Indian equity benchmarks traded
lower for the third consecutive session and ended with losses of around two
percent on Friday, led by a fall in global equities amid expectations of strong
a rate hike by the US Federal Reserve.
After a gap-down opening, markets continued to reel under pressure, as
foreign fund outflows have dented investor sentiments. According to data
available with the BSE, foreign institutional investors offloaded shares worth
a net Rs 1,270.68 crore in the domestic market on Thursday. Traders remained
cautious as India Ratings has cuts India's FY23 GDP growth forecast to 6.9 per
cent from 7 per cent, joining other institutions who have cut their projections
to below 7 per cent since the release of the April-June quarter GDP data.
Despite private final consumption expenditure (PFCE) and gross fixed capital
formation (GFCF) growth coming in better than its expectations in Q1, the
agency expects the slowdown in the growth of government final consumption
expenditure (GFCE) and worsening of net exports to weigh on the FY23 GDP
growth. Some concern also came as Global Rating agency Moody's said India's
rated infrastructure firms can largely withstand further depreciation in the
value of rupee against US dollar due to financial hedges and other mitigants.
Key indices extended their fall to close near intraday lows as International
Monetary Fund (IMF) stated that the global economic outlook remains downbeat
and some countries are expected to slip into recession in 2023, but it is too
early to say if there will be a widespread global recession. The IMF in July
revised down global growth to 3.2% in 2022 and 2.9% in 2023. It will release a
new outlook next month. Some pessimism also came after the World Bank said the
world could be heading towards a global recession in 2023 as central banks
across the world simultaneously hike interest rates to combat persistent
inflation. Traders overlooked Union Minister for Petroleum and Natural Gas
Hardeep Singh Puri's statement that the country is on the path to becoming a 10
trillion-dollar economy in 2030 and the third largest economy in the world by
2047. Finally, the BSE Sensex fell 1093.22 points or 1.82% to 58,840.79 and the
CNX Nifty was down by 346.55 points or 1.94% to 17,530.85.

********************

[Exercises to complete]
A – From the market report, quote the passage starting with "After a gap-down" and going on through "quarter GDP data.".
B – Answer these questions from the market report:
(i) According to BSE data, what net value of shares did foreign institutional investors sell in the domestic market on Thursday?
(ii) What FY23 GDP growth forecast did India Ratings give India after its cut?
(iii) At what level did the BSE Sensex close?
The lines after this market report have no connection to it.

[Data extract]
********************

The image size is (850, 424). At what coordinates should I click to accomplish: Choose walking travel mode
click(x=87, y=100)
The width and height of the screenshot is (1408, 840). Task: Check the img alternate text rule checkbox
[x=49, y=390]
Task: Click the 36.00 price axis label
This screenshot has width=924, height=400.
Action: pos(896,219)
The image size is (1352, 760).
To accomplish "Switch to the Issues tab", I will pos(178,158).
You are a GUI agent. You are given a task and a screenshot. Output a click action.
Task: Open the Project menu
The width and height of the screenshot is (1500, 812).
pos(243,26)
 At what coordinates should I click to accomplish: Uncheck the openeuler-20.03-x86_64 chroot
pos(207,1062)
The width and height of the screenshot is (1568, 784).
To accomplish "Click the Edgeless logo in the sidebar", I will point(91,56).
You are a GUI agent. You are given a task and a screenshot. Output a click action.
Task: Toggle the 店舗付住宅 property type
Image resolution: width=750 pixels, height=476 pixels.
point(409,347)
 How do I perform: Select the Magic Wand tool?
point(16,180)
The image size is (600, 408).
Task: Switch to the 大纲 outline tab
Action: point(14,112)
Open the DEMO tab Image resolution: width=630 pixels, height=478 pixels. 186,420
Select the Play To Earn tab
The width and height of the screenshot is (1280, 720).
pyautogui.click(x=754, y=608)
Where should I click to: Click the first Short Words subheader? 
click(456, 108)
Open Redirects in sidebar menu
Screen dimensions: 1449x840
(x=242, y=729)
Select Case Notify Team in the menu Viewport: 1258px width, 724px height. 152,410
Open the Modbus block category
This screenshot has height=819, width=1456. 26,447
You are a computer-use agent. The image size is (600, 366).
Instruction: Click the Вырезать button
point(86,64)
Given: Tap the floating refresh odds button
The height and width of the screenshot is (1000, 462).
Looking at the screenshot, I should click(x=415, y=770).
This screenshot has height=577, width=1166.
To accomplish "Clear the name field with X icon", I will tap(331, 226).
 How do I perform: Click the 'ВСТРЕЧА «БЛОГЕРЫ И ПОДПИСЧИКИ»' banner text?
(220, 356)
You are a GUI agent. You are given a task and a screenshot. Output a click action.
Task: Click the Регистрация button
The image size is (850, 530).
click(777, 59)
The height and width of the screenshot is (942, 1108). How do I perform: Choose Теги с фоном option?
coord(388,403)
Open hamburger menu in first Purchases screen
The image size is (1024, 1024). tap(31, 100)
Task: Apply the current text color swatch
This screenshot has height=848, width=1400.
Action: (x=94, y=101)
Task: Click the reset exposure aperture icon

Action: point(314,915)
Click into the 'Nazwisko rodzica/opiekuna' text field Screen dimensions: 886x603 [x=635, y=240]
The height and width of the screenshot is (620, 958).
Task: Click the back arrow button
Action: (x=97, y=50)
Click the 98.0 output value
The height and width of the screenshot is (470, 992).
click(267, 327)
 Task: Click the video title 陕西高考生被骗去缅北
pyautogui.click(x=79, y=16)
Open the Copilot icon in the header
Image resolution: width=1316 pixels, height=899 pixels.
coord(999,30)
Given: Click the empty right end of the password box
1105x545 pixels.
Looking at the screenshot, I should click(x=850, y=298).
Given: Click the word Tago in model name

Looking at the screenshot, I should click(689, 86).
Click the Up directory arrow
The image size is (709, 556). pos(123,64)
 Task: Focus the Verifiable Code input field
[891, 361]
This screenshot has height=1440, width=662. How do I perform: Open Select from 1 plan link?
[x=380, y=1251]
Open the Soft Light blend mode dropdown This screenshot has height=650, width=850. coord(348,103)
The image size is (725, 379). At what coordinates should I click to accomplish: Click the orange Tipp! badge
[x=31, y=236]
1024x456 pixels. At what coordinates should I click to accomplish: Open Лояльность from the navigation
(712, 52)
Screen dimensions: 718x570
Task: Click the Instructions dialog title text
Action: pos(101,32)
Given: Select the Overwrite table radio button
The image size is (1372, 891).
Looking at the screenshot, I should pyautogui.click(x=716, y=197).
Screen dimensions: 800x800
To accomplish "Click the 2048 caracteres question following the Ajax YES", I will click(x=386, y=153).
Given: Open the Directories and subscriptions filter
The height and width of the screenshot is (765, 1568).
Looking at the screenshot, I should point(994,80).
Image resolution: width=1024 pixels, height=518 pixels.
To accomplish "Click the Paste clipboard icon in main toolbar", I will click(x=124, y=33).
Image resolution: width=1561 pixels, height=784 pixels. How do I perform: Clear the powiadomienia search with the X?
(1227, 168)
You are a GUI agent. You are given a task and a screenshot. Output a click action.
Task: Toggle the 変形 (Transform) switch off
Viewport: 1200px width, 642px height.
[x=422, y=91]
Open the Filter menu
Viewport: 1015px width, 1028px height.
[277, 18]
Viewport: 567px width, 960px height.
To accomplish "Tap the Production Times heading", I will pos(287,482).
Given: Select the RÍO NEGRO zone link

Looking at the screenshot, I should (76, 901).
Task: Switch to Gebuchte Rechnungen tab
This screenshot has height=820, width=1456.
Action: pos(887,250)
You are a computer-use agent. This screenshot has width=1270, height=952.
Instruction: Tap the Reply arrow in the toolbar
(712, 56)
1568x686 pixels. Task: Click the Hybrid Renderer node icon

********************

[Answers by task]
A –
After a gap-down opening, markets continued to reel under pressure, as
foreign fund outflows have dented investor sentiments. According to data
available with the BSE, foreign institutional investors offloaded shares worth
a net Rs 1,270.68 crore in the domestic market on Thursday. Traders remained
cautious as India Ratings has cuts India's FY23 GDP growth forecast to 6.9 per
cent from 7 per cent, joining other institutions who have cut their projections
to below 7 per cent since the release of the April-June quarter GDP data.

B –
(i) Rs 1,270.68 crore
(ii) 6.9 per cent, down from 7 per cent
(iii) 58,840.79